Help! Leave Me Alone

Have you ever had to interact with a controlling person? I know I have, and unfortunately, sometimes it’s me.

Worse yet, have you ever been dominated by one? A boss at work? A spouse, sibling, or even your own child? If you have, you know how miserable life can be when under their influence.
Why might a person become a controller?
The need for safety. The world can be pretty unpredictable at times. For some people it feels tenuous all the time. Trust is not in their vocabulary. Shades of gray in life make them cringe with discomfort.  The only way to feel secure is to manage everything and everyone.
The need for significance. For these people being in charge equates with personal value. Being a follower feels like a negative. Humility is a weakness, not strength. They only feel good about themselves when they are in the spotlight. Often these people have low self-worth.
The need for power. The concept of sharing is distasteful to these people. They are masters of their kingdom and everybody needs to obey. They are “special” and know more than you. You may be right, but they are “more right”. You must submit to their authority and wisdom.
What will these people control?
Money is a big one. They are able to empower or severely limit you when they are in charge of the checkbook.
Time. They make the schedules and expect you to comply. And they get angry when you deviate, even though you never agreed to their schedule.
Activities and agenda. They make lists for everyone to follow. Chores, recreation, family interests, and work schedules are under their control. They will determine where to vacation and how active or leisurely it is.

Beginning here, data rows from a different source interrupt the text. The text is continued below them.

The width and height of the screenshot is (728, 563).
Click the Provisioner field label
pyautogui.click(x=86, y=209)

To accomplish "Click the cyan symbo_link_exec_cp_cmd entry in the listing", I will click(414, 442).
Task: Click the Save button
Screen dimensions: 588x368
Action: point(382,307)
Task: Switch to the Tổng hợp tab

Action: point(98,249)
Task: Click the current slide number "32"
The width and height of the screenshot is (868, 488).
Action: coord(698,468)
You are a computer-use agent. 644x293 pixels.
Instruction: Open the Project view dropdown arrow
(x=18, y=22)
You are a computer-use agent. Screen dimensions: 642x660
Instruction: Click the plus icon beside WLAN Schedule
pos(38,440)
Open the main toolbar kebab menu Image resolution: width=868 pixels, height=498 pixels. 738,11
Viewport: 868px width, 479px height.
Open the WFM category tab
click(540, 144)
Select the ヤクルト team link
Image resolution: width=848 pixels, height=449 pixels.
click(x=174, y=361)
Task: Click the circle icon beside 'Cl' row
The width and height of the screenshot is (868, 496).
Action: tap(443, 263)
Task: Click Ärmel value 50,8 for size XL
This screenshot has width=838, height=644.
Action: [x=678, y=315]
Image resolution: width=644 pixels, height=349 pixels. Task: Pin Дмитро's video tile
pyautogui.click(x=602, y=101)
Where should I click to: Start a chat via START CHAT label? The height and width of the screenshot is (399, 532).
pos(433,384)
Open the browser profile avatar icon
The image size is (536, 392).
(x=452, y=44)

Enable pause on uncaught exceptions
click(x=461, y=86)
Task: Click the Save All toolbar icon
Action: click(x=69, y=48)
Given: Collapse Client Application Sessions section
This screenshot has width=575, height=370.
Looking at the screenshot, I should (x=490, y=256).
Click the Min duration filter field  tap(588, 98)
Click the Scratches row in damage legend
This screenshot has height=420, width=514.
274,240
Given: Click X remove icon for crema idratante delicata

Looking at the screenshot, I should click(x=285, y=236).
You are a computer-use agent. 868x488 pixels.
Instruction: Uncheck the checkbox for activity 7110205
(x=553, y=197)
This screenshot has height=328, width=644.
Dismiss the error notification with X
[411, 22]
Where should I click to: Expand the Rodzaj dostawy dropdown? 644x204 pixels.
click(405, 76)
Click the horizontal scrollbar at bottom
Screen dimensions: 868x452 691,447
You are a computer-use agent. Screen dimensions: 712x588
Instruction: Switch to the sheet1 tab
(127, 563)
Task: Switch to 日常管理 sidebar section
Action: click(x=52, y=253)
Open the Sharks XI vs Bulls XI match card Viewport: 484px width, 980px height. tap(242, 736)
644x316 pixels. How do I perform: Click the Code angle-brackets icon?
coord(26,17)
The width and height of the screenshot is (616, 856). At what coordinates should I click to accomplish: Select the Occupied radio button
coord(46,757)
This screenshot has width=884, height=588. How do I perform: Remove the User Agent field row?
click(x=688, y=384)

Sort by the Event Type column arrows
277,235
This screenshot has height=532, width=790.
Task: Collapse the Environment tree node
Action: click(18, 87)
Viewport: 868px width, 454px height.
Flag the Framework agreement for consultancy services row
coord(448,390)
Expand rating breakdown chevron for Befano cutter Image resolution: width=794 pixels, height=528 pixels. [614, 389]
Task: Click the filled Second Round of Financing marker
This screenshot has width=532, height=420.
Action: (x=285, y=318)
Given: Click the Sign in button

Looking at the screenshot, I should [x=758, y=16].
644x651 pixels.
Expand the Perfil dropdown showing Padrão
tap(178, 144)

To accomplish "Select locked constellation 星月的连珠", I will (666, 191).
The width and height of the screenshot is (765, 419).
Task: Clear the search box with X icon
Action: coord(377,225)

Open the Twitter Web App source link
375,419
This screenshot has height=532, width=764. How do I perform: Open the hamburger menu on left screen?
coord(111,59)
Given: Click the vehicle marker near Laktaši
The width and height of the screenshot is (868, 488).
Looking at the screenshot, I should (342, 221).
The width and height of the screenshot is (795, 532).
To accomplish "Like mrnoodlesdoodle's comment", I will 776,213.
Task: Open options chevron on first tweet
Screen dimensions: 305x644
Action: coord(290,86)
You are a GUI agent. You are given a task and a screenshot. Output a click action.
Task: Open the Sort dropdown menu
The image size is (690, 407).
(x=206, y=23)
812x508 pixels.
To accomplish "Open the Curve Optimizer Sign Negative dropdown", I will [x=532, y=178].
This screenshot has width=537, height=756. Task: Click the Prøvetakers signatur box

Topics of conversation. With these people conversations always seems to end up about things that interest them – or about them. You may have no interest in gardening, but somehow when you are with them you find yourself talking about fertilizers and soil conditions.
There are so many more areas that we could name. But you get the point.
So what can we do if we are under the pressure of a controller?
We must speak the truth in love and set appropriate boundaries with them. They will not like it and they will resist. We must be kind, but firm, and continue to keep voicing what our boundaries are, and maintain them. We must manage our resentment towards them and remember that their desire for control comes from a broken place within them.
What if we are the controller?
If safety is our issue, we must develop a strong inner voice that is self-soothing. We must learn to calm our anxiety with truth. We must remind ourselves that God is in control and He is more powerful than we are.
If power or significance is what we struggle with, we must develop a deep empathy for others. We must mentally trade places with them and try to understand how they feel when confronted with our behavior. We must understand that our control issue will create distance and isolation and resentment from the people we care about.
Whether you are a controller or the controlled you may need to seek additional help in the form of recovery classes or personal counseling.